Making It Up Off The Top Of My Head; Or, How I Learned To Go Off-Script And One-Up my Muse - Part III
This is the third part of a five-part series. Here are Parts One and Two.
Overcoming The Outer Critics
Now, as you astute readers have no doubt already noticed, I haven't actually covered how to write quickly yet. Why is this?
Well, it's simply because I don't write very fast myself. As I mentioned in the footnote to my previous post, I tend to average 900 words of fiction in my first hour. In the wide fields of Writervale, where there are people coasting along at 2000 words an hour or more, this is, quite simply, rather slow. I can't teach you how to do something I can't.

What I can do, however, is explain how I managed a 180% increase in wordcount, because a year ago I was producing no more than 500 words in my first hour. Now, I just want to say that there is no Magical Writing Pill, Results Guaranteed. Every writer is different, which is good. Otherwise, every book would be the same, and no-one would ever bother to read anything. What I can do, however, is explain how I changed my writing mindset - in other words, how I cleared the cobwebs and clutter from my brain, beat out all the myths, and squeezed my gray matter into shape with sheer willpower.
...Okay, maybe that was a bit too dramatic. There was a real and palpable change, however, and it all started when I ditched the writer's group. You see, a large part of it is getting rid of the critics, both inside and out. Last post, I tackled the inner critic, and now, I'm going to talk about all the other ones.
"But Troy," you clamor immediately, gnashing your teeth and twisting your gargantuan pearls, "how else am I going to get feedback on my story? How am I going to know if people like it or not?"
Woah, woah. I'm not telling you to ditch all writer's groups. I myself happen to still be in a few, and they've helped me immeasurably. What I'm suggesting is that if you really are in a writer's group, you should step back, look very hard at yourself, and decide on two things.
Firstly, what do you want from writing? If all you want is to have fun and get your fantasies down on paper, then please ignore everything I am about to say. There's absolutely nothing wrong with wanting to write for fun, and any killjoy who says otherwise should take his head and press it. In a scrapbook. With the daisies.
If, however, you are serious about improving your craft, and if you really do want to learn how to be a good writer, and if you have an eye to being published one day, and if you're really really crazy and might even want to do nothing but write for the rest of your working life...
Well, that brings us to question two, which is the same as question one but broader. What does everyone else in your writer's group want?
Let me give you an example. I, the hypothetical Roy Ang, want nothing but to share my Supernatural fanfiction with the world. I attend a writer's group and share my work, hoping for some feedback so I can get better reviews on FF.net.
However, everyone else in the group is crazy, and actually wants to make their living at it. They tear apart my work and throw it in the gutter, dusting their hands. Depressed, I return home, delete my FF.net account, and return to my incredibly lucrative day-job as a stock trader.
Now, I, the decidedly non-hypothetical Troy Tang, had a similar experience in a certain writer's group, only in reverse, and without the stock-trading. It was astonishing and slightly uncomfortable, but I soon realised that no-one else in the group was as serious as I was about the whole writing thing. They had day-jobs, or degrees, or families to deal with. Real and palpable responsibilities. Writing was just a way for them to let off steam or indulge their hobby, and they were happy if it never left the group.

- DATA EXCERPT -
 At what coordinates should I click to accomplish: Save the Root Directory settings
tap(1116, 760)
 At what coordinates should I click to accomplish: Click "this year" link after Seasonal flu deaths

- LIST OF TASKS -
1. Could you translate this sentence from the post on writing faster into Spanish: "Every writer is different, which is good."
2. Can you retype everything in the post on writing faster from "If, however, you" down to "writer's group want?", word for word?

- OUTPUTS FOR THE TASKS -
1. Cada escritor es diferente, lo cual es bueno.

2.
If, however, you are serious about improving your craft, and if you really do want to learn how to be a good writer, and if you have an eye to being published one day, and if you're really really crazy and might even want to do nothing but write for the rest of your working life...
Well, that brings us to question two, which is the same as question one but broader. What does everyone else in your writer's group want?